Histiocytosis-X is an uncommon disease, but is relevant to the otolaryngologist because patients with this malady present with, or ultimately develop, head and neck manifestations. Sixty-two patients with histologically confirmed histiocytosis-X have been examined at the Hospital for Sick Children in London since 1958. Most patients were under 2 years of age on initial examination and had either osseous or dermatologic disease involvement. Less commonly, otic or oral lesions were found. Histiocytosis-X is a systemic disease and must be treated accordingly. Isolated lesions may mimic common disease processes, therefore it is imperative that if a seemingly simple problem does not resolve with routine therapy, further patient evaluation be undertaken, If diagnosed, histiocytosis-X can generally be controlled with steroid therapy, or in more recalcitrant cases, by the addition of chemotherapy.

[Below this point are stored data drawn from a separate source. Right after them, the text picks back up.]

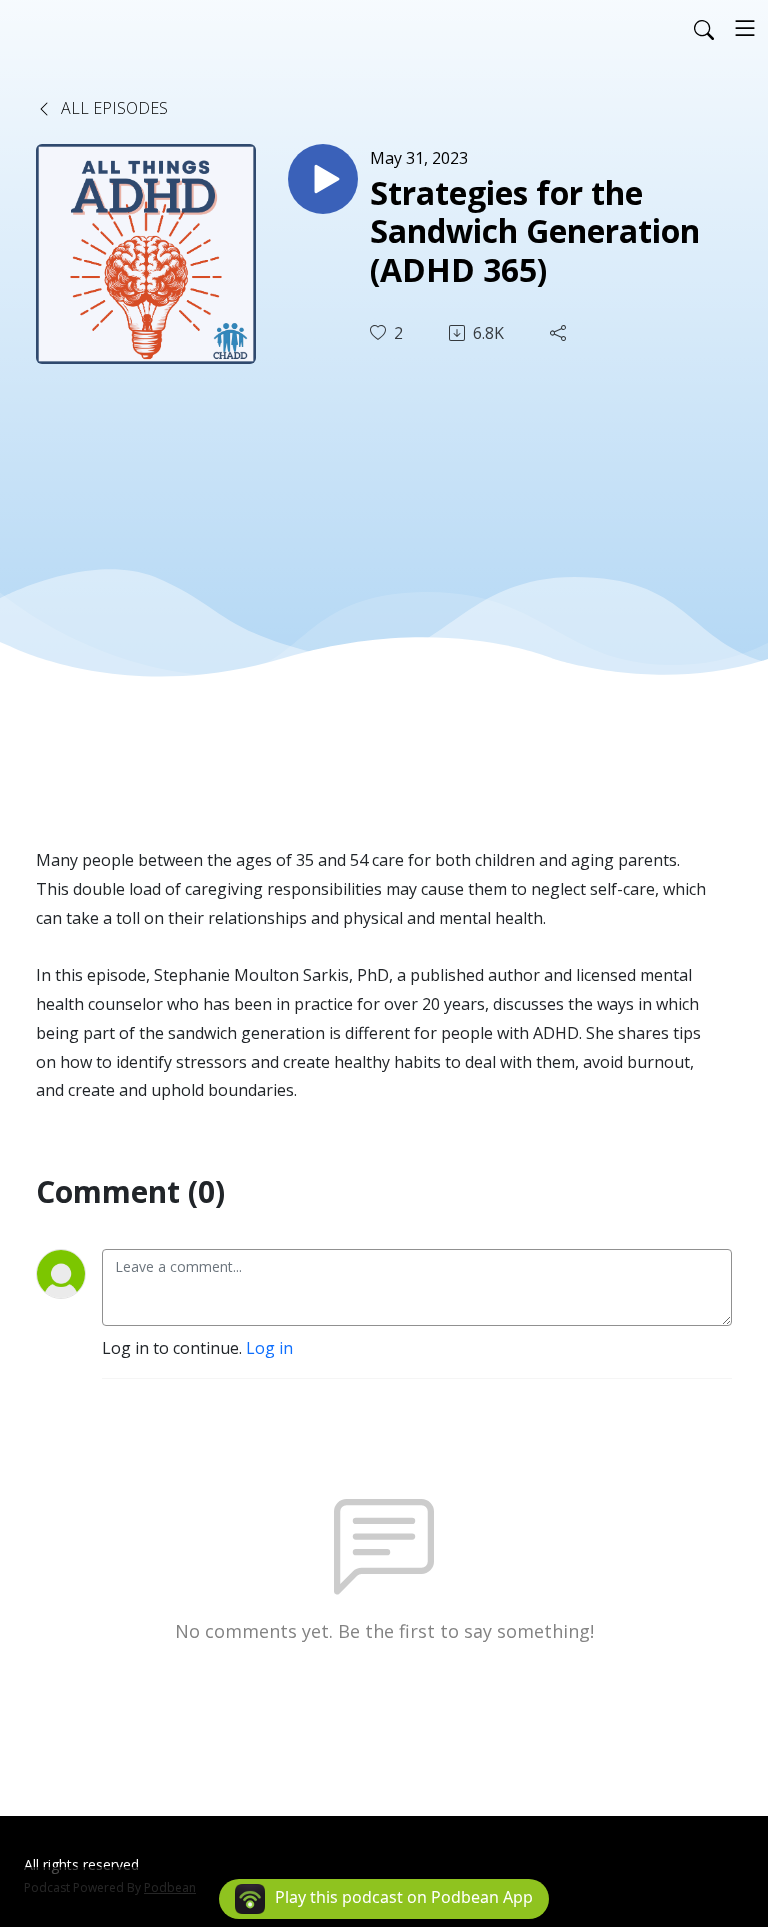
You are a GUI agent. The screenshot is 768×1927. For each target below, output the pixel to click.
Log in (269, 1348)
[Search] (704, 28)
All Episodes (112, 108)
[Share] (560, 333)
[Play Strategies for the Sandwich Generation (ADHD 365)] (323, 179)
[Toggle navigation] (745, 28)
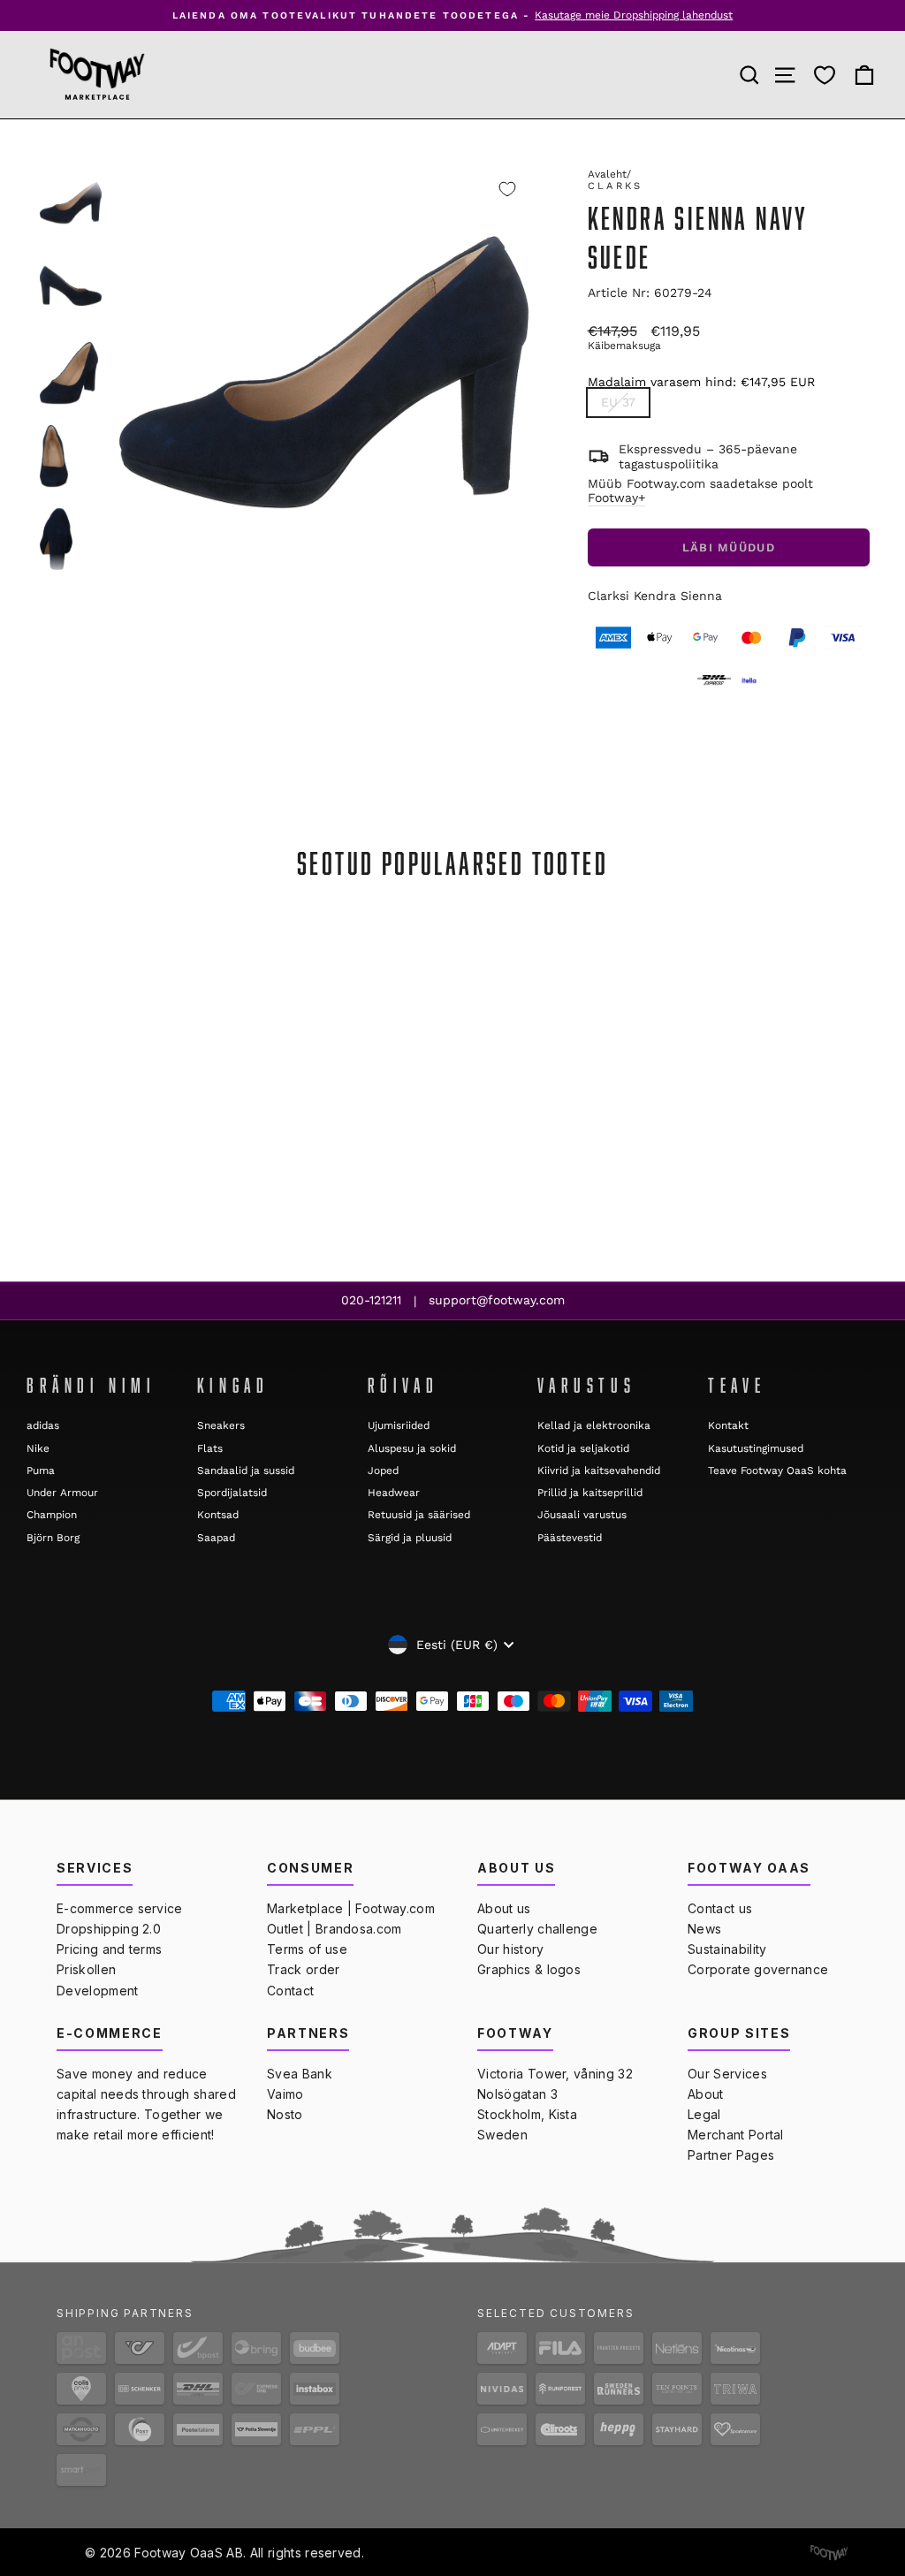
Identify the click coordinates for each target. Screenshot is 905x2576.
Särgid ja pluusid (410, 1537)
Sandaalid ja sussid (245, 1470)
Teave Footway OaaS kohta (777, 1470)
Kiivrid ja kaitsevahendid (598, 1470)
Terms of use (307, 1949)
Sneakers (221, 1425)
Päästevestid (569, 1537)
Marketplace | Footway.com (351, 1908)
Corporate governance (758, 1969)
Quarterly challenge (537, 1928)
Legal (704, 2114)
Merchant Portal (736, 2134)
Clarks (615, 186)
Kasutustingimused (755, 1448)
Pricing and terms (109, 1949)
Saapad (216, 1537)
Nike (38, 1448)
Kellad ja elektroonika (593, 1425)
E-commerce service (120, 1908)
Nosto (285, 2114)
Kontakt (728, 1425)
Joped (383, 1470)
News (704, 1928)
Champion (52, 1514)
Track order (303, 1969)
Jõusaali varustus (582, 1514)
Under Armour (62, 1492)
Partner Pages (731, 2154)
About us (504, 1908)
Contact (290, 1990)
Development (98, 1990)
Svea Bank (299, 2073)
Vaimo (285, 2093)
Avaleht (607, 174)
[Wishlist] (824, 74)
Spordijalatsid (232, 1492)
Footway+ (616, 497)
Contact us (720, 1908)
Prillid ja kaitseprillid (590, 1492)
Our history (510, 1949)
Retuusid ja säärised (419, 1514)
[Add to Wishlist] (507, 189)
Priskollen (86, 1969)
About (706, 2093)
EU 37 (618, 402)
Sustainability (727, 1949)
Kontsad (218, 1514)
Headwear (394, 1492)
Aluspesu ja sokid (412, 1448)
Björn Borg (53, 1537)
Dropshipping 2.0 (109, 1928)
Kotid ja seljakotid (583, 1448)
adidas (43, 1425)
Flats (210, 1448)
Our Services (727, 2073)
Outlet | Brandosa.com (334, 1928)
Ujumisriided (399, 1425)
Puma (41, 1470)
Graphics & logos (529, 1969)
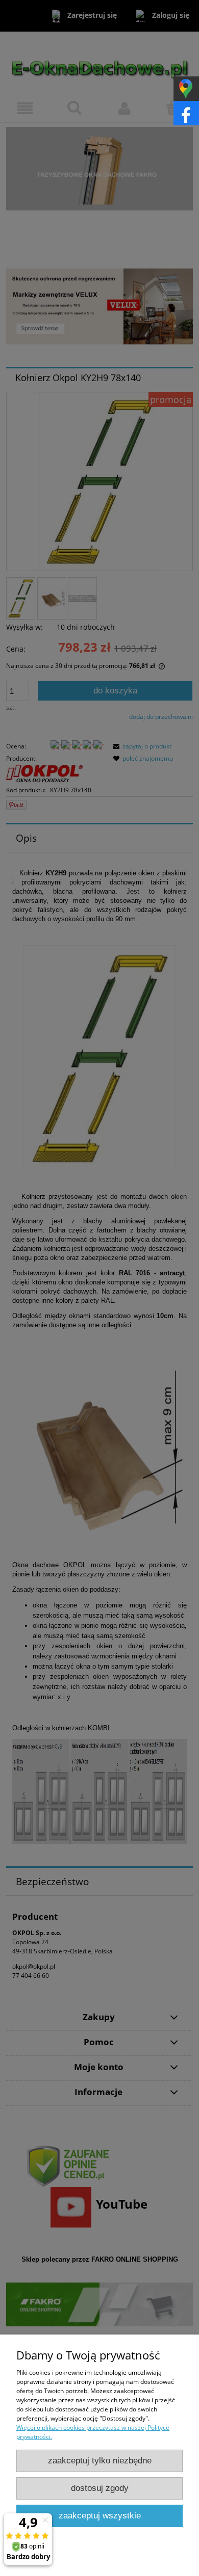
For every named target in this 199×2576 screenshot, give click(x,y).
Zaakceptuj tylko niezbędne (100, 2460)
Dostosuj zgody (100, 2488)
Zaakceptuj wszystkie (100, 2515)
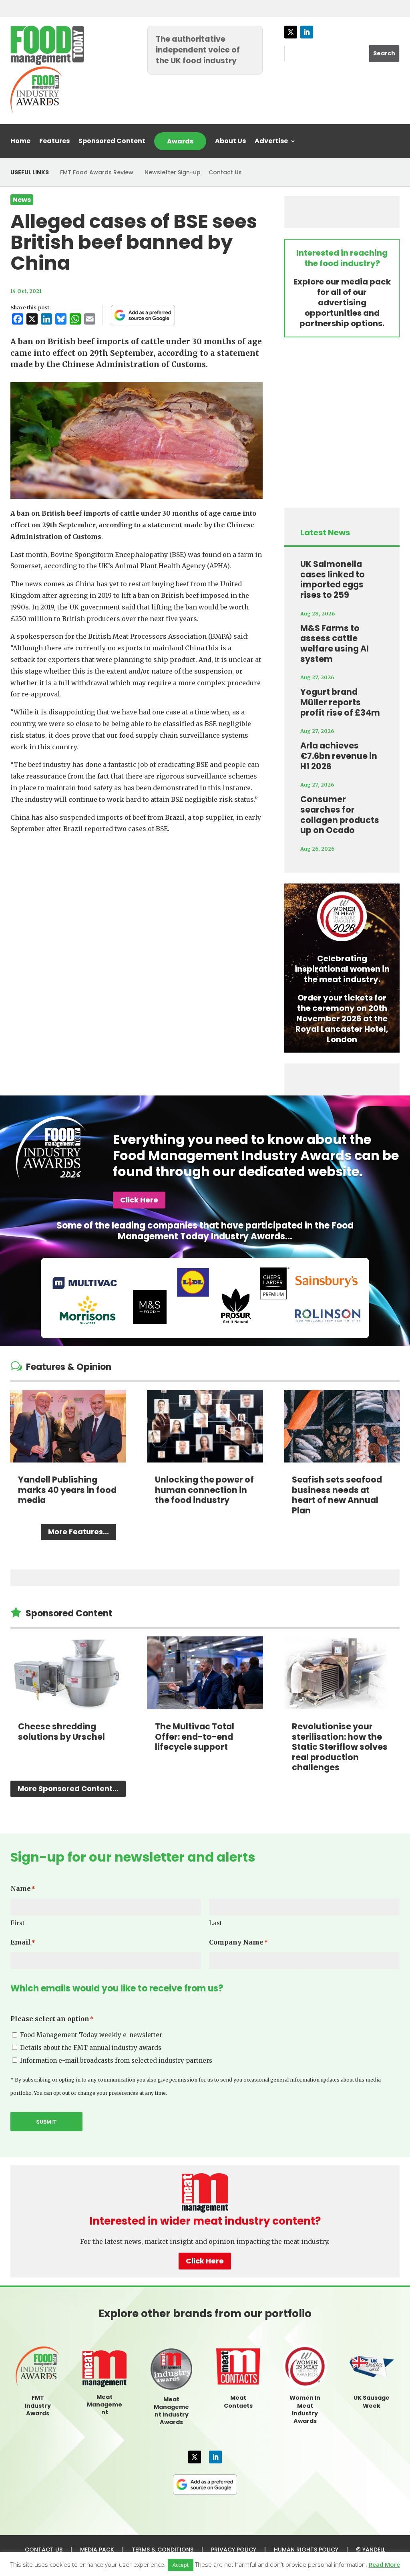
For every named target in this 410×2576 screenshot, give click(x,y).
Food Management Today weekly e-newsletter (91, 2035)
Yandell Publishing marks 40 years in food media (67, 1490)
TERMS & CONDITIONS (162, 2550)
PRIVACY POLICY (233, 2550)
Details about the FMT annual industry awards (90, 2048)
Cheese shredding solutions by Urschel (61, 1732)
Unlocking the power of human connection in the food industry (204, 1490)
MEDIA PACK (97, 2550)
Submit (46, 2122)
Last (215, 1923)
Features (54, 141)
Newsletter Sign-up (173, 172)
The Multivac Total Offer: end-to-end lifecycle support (194, 1737)
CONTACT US (43, 2550)
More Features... (78, 1532)
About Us (230, 141)
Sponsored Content (111, 141)
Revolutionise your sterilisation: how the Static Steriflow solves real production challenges (340, 1747)
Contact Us (225, 172)
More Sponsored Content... (68, 1788)
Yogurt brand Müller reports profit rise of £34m (340, 702)
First (17, 1923)
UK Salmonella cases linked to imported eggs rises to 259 (332, 579)
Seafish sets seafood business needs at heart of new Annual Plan (337, 1495)
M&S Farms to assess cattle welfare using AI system (334, 643)
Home (20, 141)
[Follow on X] (290, 32)
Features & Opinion (68, 1367)
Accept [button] (181, 2564)
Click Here (139, 1200)
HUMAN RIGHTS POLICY (306, 2550)
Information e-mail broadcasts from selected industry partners (116, 2060)
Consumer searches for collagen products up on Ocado (339, 814)
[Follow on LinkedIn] (306, 32)
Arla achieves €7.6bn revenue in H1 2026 (338, 756)
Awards (180, 141)
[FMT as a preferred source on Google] (143, 315)
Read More (384, 2564)
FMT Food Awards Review (96, 172)
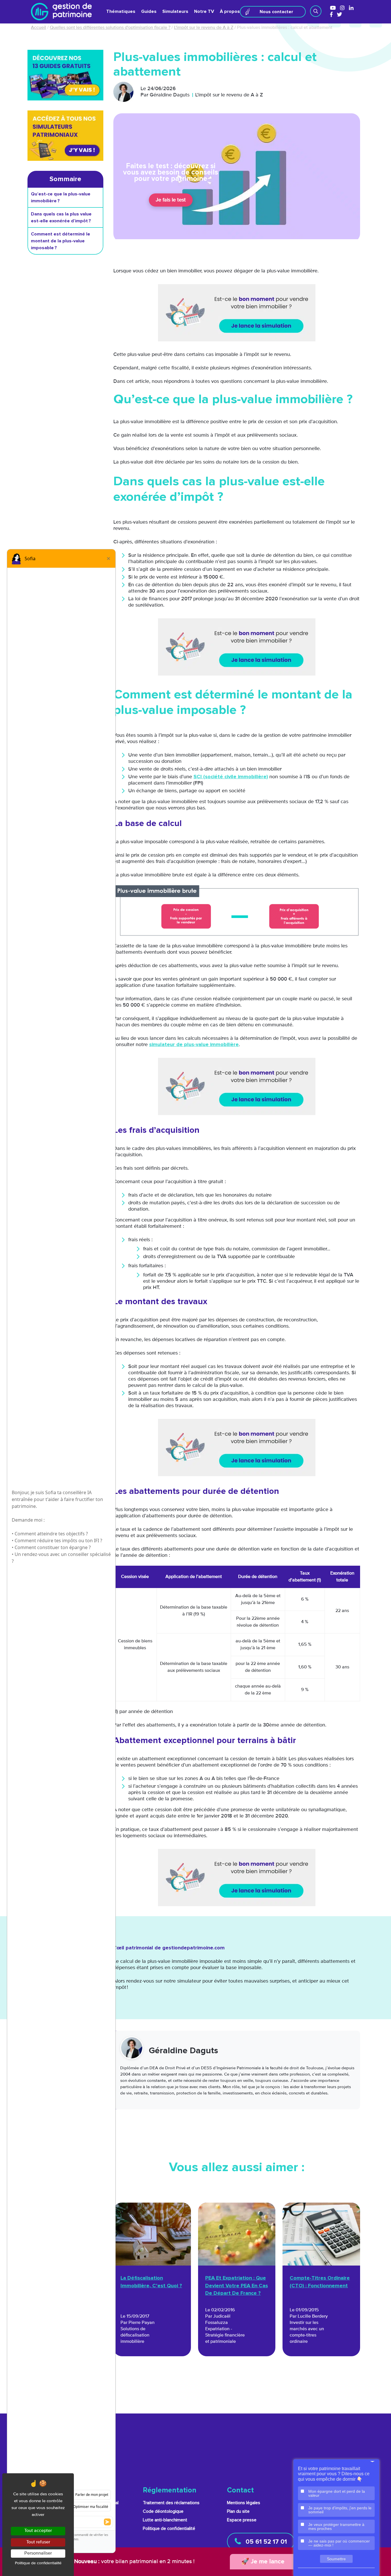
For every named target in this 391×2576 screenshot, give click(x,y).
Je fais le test (171, 200)
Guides (149, 11)
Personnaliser (38, 2553)
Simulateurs (175, 11)
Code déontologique (163, 2511)
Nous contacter (276, 11)
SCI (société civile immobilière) (230, 776)
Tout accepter (38, 2531)
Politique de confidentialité (169, 2528)
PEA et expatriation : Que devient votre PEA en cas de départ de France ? (236, 2286)
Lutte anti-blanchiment (165, 2520)
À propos (230, 11)
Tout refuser (38, 2542)
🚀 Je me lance (263, 2562)
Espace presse (241, 2520)
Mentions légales (243, 2503)
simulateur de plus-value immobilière (194, 1044)
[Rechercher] (315, 11)
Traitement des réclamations (171, 2503)
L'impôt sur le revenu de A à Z (203, 27)
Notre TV (204, 11)
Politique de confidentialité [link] (38, 2563)
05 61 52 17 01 (265, 2542)
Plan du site (238, 2511)
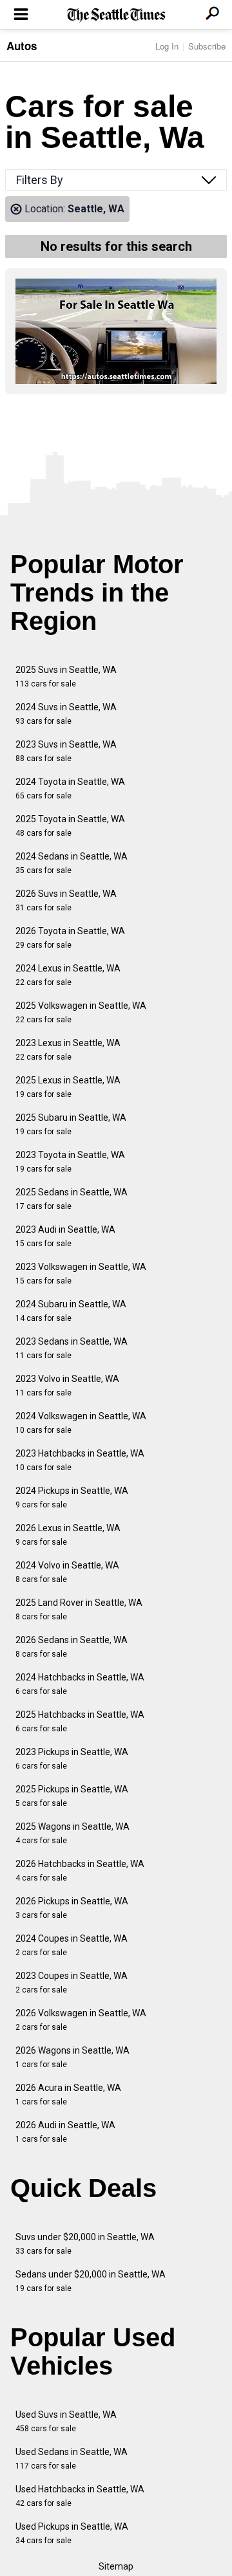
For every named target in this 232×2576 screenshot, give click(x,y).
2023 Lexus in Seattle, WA (68, 1050)
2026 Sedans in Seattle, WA (71, 1647)
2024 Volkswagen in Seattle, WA (80, 1423)
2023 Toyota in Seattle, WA (70, 1161)
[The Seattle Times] (116, 15)
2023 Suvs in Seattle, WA (66, 751)
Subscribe (207, 46)
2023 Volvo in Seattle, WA (67, 1385)
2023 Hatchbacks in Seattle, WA (79, 1460)
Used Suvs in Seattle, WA (66, 2421)
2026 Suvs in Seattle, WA (66, 900)
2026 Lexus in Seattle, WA (68, 1535)
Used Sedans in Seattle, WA (71, 2458)
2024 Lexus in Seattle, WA (68, 975)
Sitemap (116, 2566)
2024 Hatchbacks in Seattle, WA (79, 1684)
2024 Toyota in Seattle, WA (70, 788)
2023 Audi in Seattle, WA (65, 1236)
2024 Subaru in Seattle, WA (70, 1311)
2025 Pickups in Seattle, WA (71, 1796)
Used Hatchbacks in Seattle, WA (79, 2496)
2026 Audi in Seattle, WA (65, 2132)
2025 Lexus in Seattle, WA (68, 1087)
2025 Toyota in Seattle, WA (70, 826)
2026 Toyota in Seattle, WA (70, 938)
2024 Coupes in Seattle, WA (71, 1945)
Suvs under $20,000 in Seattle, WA (85, 2244)
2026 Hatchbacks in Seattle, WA (79, 1870)
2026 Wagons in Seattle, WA (72, 2057)
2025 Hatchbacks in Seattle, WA (79, 1721)
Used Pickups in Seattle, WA (71, 2533)
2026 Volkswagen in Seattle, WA (80, 2020)
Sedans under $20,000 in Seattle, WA (90, 2281)
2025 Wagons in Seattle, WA (72, 1833)
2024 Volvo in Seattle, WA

组织细胞增多症-X是一种罕见疾病,但对耳鼻喉科医生来说很重要,因为患有这种疾病的患者会出现或最终发展为头颈部症状。自1958年以来,伦敦大奥蒙德街儿童医院对62例经组织学确诊的组织细胞增多症-X患者进行了检查。大多数患者初次检查时年龄在2岁以下,患有骨病或皮肤病。较少见的情况下,会发现耳部或口腔病变。组织细胞增多症-X是一种全身性疾病,必须进行相应治疗。孤立性病变可能类似于常见疾病过程,因此,如果一个看似简单的问题经常规治疗后没有解决,必须对患者进行进一步评估。如果确诊,组织细胞增多症-X通常可用类固醇治疗控制,或在更顽固的病例中,加用化疗。